Additional Information
David Z. Pan, Department of Electrical and Computer Engineering
David Z. Pan received his PhD degree in Computer Science from UCLA in 2000. He was a Research Staff Member at IBM T. J. Watson Research Center from 2000 to 2003. He is currently Engineering Foundation Professor at the Department of Electrical and Computer Engineering, University of Texas at Austin. He has published over 280 refereed journal/conference papers and 8 US patents, and graduated over 21 PhD students. He has served in many premier journal editorial boards and conference committees, including various leadership roles.
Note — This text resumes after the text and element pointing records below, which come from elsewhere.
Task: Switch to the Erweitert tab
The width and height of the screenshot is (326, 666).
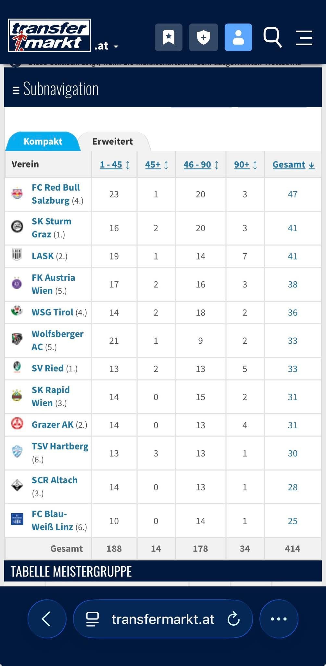Action: (x=112, y=141)
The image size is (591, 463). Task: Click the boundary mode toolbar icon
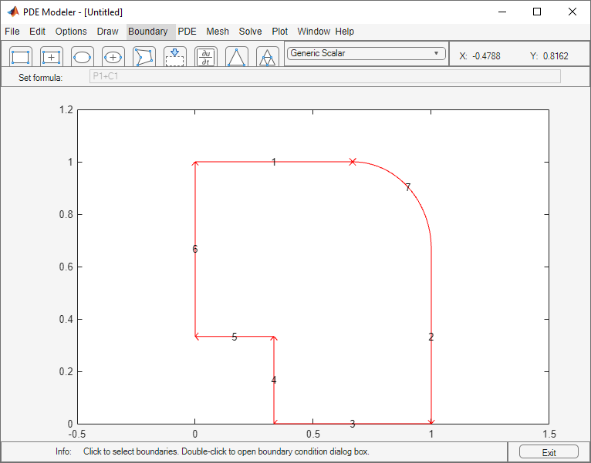[175, 57]
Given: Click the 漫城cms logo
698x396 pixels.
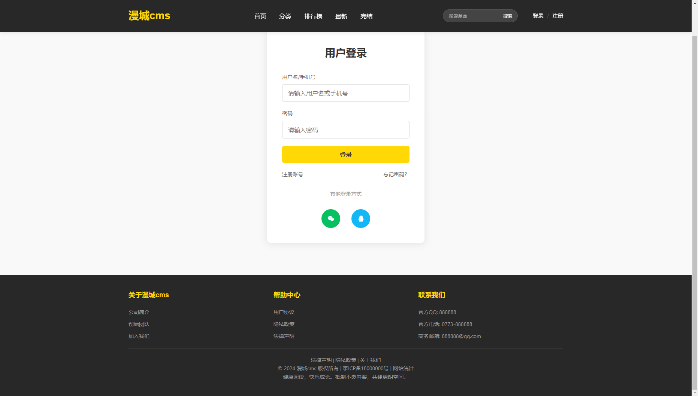Looking at the screenshot, I should 149,16.
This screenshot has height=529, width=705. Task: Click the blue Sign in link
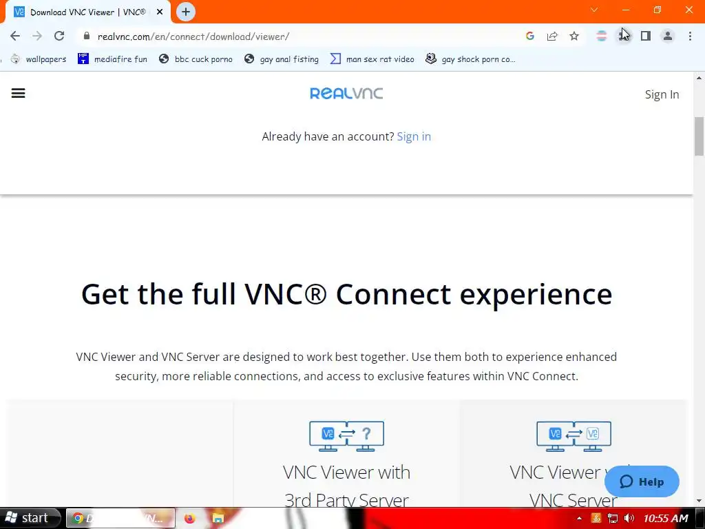point(414,136)
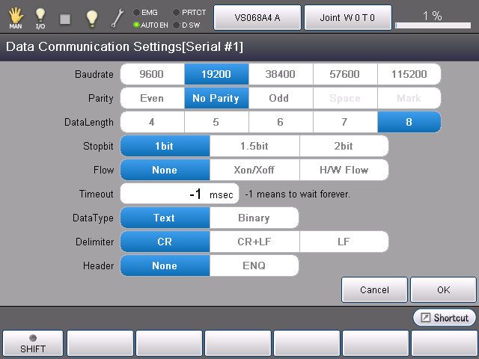Open the wrench tool icon

pos(118,17)
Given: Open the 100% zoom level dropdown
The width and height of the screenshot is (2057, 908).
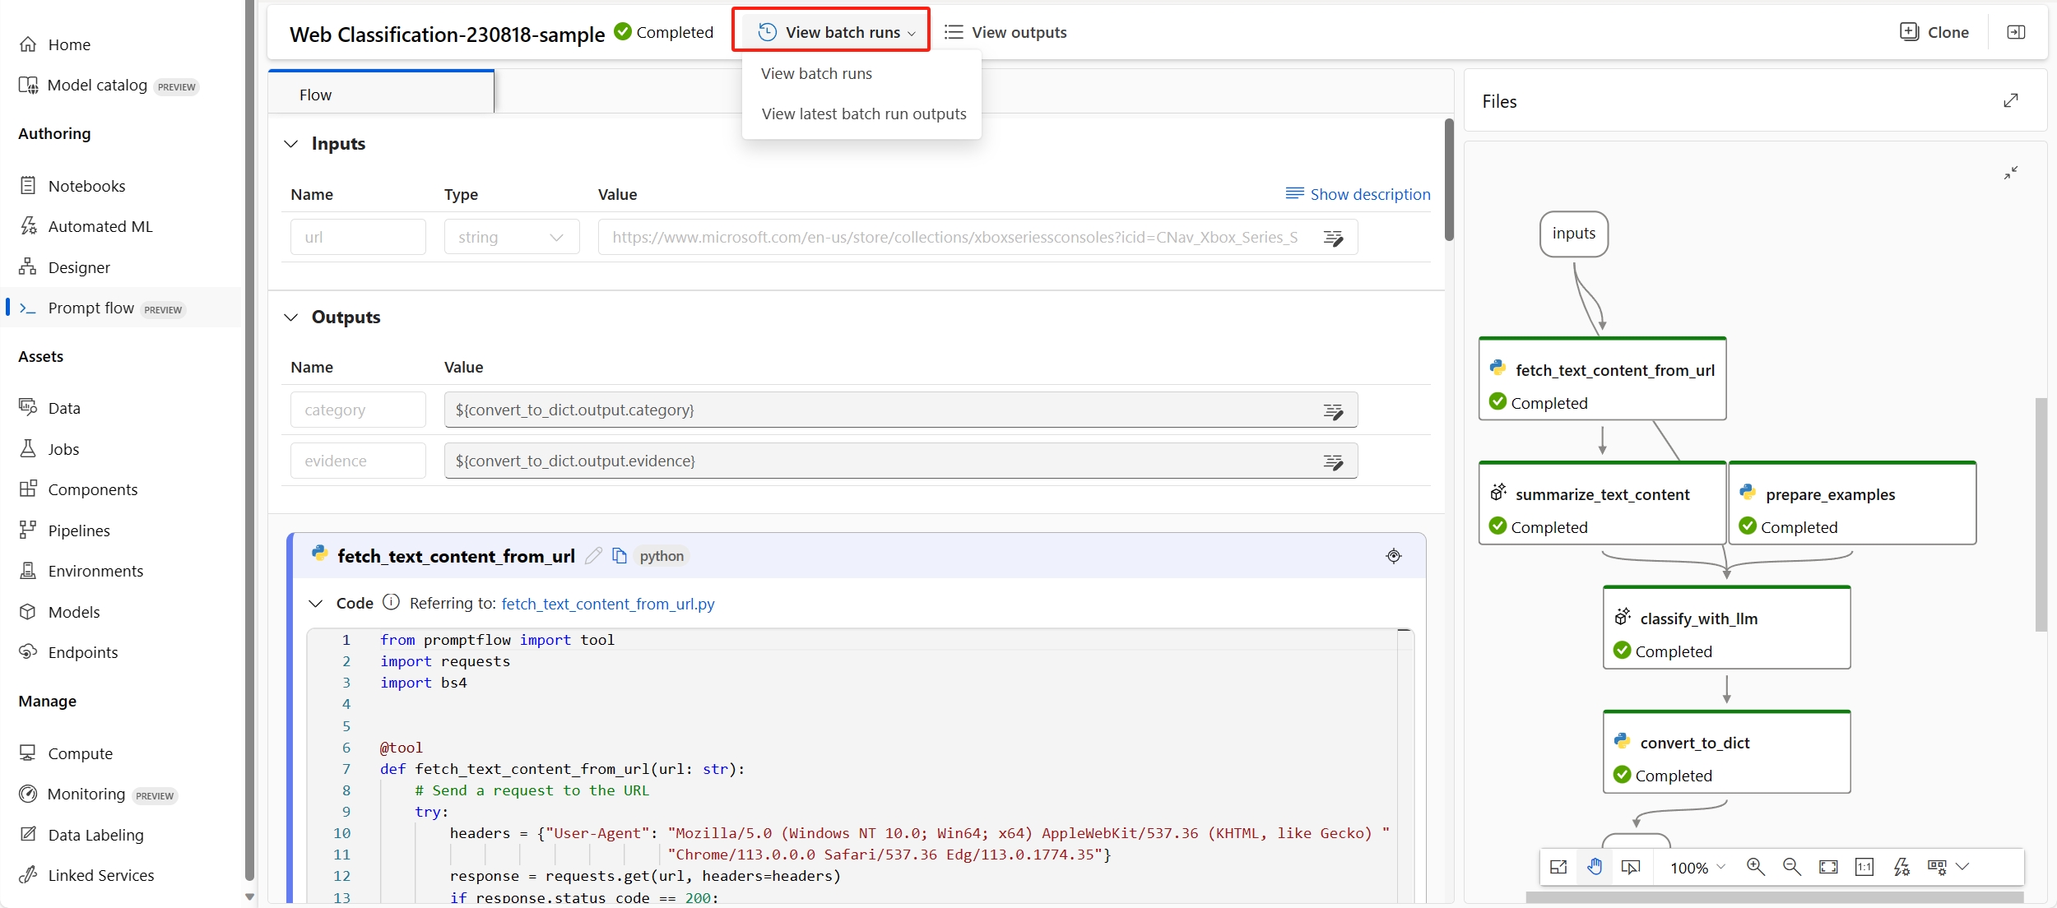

He has received a number of awards, including the SRC Technical Excellence Award (2013), 14 Best Paper Awards, DAC Top 10 Author Award in Fifth Decade (2013), DAC Prolific Author Award (2013), ASP-DAC Frequently Cited Author Award (2015), Communications of ACM Research Highlights (2014), ACM/SIGDA Outstanding New Faculty Award (2005), NSF CAREER Award (2007), SRC Inventor Recognition Award three times, IBM Faculty Award four times, UCLA Engineering Distinguished Young Alumnus Award (2009), UT Austin RAISE Faculty Excellence Award (2014), many international CAD contest awards, among others. He is a Fellow of IEEE and SPIE.